Problem -
Which lines in the entries below contain the string "África"? Show each of them in full.

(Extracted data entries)
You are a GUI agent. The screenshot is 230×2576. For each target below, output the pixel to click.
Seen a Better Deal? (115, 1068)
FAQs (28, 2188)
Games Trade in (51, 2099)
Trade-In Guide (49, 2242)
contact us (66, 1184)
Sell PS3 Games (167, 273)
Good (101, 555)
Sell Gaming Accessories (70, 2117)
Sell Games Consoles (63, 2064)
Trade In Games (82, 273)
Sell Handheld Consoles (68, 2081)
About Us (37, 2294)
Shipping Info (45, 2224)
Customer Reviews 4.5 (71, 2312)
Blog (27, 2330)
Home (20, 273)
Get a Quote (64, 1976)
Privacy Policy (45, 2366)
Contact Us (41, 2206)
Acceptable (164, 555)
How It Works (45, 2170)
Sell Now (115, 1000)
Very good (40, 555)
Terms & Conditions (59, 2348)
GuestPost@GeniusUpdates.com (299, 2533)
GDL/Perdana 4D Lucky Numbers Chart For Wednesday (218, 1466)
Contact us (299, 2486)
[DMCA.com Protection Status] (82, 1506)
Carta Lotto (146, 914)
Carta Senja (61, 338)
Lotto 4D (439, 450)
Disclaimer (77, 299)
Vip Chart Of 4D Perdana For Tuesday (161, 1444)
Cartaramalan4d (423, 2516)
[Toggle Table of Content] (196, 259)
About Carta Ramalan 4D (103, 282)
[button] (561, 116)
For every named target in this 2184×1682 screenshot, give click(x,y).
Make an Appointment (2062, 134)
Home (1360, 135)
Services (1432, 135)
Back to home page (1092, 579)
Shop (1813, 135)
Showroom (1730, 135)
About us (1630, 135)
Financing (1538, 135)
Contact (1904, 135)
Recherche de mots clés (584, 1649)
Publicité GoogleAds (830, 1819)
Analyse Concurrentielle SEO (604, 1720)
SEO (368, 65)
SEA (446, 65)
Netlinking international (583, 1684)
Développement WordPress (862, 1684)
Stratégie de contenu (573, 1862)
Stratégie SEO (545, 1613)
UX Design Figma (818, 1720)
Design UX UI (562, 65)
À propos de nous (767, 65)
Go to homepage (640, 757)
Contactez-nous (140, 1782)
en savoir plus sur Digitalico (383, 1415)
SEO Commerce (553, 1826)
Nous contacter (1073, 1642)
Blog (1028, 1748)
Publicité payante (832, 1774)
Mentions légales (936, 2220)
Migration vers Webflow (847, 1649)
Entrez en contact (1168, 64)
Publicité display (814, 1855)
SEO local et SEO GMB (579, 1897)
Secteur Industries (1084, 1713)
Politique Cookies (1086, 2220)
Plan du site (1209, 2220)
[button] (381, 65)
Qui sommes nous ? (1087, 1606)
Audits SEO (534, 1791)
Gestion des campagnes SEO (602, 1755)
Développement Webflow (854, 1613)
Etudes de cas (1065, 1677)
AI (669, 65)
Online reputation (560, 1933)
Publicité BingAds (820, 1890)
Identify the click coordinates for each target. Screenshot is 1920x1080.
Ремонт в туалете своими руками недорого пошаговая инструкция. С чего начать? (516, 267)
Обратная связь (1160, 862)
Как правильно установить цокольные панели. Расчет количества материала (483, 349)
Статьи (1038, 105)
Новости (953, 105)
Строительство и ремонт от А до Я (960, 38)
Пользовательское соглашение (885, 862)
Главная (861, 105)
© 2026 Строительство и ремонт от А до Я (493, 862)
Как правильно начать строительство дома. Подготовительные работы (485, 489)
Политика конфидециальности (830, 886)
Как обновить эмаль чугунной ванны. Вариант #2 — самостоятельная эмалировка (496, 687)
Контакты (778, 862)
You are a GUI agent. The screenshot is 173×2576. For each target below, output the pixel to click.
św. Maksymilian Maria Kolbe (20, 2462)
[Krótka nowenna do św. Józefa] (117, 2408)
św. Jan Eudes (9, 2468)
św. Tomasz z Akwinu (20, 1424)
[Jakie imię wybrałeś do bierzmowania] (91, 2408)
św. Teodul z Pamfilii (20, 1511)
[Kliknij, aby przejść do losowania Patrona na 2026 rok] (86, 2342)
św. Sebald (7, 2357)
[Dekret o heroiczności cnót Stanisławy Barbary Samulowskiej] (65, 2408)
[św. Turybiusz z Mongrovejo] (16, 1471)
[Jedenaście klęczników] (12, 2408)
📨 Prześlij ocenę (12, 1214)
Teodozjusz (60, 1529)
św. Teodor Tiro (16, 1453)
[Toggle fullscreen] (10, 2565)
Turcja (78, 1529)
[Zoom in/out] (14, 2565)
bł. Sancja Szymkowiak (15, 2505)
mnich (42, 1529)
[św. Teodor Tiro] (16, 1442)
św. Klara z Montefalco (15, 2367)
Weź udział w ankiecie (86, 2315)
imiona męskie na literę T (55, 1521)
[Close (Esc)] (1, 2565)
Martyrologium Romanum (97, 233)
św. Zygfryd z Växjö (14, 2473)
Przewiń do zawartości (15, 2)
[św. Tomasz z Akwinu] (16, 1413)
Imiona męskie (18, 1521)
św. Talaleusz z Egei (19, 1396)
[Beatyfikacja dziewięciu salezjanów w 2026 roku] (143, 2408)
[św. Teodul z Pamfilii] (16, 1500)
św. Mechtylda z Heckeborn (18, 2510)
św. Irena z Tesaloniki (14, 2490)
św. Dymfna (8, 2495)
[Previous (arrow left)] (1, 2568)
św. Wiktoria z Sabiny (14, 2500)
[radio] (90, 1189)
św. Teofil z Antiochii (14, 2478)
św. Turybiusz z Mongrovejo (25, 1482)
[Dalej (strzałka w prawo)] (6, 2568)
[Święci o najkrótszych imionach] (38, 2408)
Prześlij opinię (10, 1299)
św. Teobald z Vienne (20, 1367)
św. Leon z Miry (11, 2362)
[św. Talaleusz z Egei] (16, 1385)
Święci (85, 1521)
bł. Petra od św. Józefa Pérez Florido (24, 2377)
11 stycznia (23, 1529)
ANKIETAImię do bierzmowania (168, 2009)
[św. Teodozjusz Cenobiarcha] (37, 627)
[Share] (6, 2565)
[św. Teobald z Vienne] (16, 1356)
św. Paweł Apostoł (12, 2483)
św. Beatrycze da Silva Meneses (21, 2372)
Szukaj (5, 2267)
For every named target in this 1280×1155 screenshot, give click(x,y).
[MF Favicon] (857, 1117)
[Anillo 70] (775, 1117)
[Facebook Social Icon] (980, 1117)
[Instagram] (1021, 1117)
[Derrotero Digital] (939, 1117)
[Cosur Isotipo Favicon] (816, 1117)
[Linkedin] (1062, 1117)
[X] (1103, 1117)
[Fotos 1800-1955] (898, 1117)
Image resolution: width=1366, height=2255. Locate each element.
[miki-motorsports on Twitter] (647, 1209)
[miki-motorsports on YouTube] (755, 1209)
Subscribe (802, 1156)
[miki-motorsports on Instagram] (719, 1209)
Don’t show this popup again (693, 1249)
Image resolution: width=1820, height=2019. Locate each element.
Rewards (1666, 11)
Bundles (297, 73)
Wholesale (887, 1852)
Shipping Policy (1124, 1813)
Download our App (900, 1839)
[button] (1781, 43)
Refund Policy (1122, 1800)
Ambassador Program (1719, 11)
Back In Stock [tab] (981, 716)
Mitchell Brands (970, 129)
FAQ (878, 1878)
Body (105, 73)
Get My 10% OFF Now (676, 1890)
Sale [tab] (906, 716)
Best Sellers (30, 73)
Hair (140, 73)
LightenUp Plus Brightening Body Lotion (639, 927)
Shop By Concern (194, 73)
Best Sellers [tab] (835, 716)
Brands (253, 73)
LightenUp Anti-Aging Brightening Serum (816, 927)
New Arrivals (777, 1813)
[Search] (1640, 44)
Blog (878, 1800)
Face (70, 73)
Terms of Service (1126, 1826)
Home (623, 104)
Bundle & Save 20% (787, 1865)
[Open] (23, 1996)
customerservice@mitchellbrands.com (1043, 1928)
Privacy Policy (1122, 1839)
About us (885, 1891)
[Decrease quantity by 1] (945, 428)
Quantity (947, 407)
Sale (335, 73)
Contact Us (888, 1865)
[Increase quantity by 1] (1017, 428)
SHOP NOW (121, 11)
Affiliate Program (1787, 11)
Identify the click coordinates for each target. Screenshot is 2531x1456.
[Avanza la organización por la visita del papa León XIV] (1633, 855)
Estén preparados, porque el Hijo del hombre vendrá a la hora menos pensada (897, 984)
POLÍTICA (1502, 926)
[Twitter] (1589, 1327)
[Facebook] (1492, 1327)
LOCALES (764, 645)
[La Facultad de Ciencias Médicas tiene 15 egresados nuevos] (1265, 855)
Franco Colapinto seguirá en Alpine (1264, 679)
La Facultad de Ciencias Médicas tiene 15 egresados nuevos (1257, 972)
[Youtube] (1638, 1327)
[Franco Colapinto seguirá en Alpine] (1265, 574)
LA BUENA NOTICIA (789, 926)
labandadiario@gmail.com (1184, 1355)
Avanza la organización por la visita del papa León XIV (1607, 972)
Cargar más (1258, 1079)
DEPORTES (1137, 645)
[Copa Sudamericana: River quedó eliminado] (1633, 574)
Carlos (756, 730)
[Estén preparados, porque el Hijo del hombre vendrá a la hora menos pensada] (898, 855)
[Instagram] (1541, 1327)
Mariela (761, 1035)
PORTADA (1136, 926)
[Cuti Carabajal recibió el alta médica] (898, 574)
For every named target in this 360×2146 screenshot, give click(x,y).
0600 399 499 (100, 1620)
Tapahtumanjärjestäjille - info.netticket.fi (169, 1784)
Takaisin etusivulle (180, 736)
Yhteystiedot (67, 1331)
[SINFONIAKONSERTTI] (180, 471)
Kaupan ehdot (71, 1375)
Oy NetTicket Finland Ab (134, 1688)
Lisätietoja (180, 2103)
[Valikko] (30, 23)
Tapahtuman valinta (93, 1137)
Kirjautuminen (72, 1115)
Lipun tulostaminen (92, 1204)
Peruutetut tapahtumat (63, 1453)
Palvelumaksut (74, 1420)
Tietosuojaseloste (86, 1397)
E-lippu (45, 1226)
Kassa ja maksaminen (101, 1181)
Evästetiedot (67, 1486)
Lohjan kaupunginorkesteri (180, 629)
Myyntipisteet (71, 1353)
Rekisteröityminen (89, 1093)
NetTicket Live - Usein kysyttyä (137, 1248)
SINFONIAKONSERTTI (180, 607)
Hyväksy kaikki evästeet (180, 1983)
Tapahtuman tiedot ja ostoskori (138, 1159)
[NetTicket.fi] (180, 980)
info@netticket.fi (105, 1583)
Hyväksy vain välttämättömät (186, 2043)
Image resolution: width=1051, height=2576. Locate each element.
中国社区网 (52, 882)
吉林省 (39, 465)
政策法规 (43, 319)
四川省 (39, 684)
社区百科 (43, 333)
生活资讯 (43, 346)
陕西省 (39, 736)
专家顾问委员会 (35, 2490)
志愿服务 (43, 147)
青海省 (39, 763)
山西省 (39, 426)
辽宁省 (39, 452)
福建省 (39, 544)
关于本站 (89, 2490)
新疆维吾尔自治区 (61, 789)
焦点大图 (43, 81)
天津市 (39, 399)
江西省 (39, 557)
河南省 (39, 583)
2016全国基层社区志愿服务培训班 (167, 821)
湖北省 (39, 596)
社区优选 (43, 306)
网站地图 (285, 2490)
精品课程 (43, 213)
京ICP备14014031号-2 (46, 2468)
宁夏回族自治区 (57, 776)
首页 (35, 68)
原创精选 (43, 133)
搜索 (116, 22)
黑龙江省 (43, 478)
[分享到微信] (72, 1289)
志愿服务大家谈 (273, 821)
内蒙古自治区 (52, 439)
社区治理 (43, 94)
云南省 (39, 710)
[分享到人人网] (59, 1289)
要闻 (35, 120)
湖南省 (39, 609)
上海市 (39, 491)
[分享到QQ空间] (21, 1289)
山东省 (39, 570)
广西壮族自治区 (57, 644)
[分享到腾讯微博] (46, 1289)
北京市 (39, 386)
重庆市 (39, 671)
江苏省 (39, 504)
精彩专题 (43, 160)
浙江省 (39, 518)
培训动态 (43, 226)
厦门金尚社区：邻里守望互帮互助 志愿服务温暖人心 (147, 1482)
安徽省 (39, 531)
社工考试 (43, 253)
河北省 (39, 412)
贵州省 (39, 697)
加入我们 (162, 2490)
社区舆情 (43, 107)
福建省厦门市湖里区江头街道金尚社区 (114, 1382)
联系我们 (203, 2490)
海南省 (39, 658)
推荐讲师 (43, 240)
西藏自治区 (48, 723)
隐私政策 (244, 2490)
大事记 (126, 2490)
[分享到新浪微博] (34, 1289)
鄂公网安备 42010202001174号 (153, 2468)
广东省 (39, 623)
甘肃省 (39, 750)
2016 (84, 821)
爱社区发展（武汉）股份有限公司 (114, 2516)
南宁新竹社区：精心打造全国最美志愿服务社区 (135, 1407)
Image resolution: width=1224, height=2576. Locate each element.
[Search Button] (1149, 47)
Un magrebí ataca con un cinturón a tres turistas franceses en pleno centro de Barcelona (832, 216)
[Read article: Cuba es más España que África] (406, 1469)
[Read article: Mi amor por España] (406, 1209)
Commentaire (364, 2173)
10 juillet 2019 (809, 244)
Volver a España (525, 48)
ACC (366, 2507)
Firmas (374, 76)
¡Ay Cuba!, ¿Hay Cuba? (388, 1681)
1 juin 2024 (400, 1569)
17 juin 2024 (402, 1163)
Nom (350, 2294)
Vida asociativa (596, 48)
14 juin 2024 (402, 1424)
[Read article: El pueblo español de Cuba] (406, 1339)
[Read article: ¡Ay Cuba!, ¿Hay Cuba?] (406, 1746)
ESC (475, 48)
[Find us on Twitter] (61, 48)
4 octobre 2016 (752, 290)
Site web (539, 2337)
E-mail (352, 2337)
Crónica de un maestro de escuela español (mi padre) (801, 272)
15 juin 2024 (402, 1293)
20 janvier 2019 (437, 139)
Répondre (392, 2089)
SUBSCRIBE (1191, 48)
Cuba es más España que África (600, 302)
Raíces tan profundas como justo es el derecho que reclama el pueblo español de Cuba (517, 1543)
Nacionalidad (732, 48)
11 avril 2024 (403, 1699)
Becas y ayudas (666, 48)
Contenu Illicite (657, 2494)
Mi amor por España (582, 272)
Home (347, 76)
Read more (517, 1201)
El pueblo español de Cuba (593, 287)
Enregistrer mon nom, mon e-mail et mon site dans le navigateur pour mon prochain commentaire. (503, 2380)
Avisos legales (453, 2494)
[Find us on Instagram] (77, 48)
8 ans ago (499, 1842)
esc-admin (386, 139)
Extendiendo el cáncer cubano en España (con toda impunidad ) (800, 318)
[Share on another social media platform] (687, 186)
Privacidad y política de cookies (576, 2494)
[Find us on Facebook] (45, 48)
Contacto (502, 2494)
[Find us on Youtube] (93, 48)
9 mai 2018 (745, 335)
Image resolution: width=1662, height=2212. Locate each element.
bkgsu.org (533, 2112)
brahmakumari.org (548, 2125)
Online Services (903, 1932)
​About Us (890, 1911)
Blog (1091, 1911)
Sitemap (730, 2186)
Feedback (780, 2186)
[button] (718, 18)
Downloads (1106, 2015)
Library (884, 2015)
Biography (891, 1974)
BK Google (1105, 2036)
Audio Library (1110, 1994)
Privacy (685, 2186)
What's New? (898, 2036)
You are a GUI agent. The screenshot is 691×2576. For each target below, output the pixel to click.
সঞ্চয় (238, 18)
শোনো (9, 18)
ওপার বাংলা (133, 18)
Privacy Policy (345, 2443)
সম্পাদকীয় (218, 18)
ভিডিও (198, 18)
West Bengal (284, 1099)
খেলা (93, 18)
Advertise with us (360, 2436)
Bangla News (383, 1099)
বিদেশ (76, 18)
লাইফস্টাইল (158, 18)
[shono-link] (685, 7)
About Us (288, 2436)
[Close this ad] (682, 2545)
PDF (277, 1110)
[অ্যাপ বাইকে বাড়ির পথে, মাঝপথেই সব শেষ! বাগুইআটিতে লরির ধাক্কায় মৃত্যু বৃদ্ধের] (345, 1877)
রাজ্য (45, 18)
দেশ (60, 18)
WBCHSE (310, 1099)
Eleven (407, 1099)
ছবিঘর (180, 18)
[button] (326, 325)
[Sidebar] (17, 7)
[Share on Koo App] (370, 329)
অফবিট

Task solution -
[Read article: Cuba es más España que África] (406, 1469)
Cuba es más España que África (600, 302)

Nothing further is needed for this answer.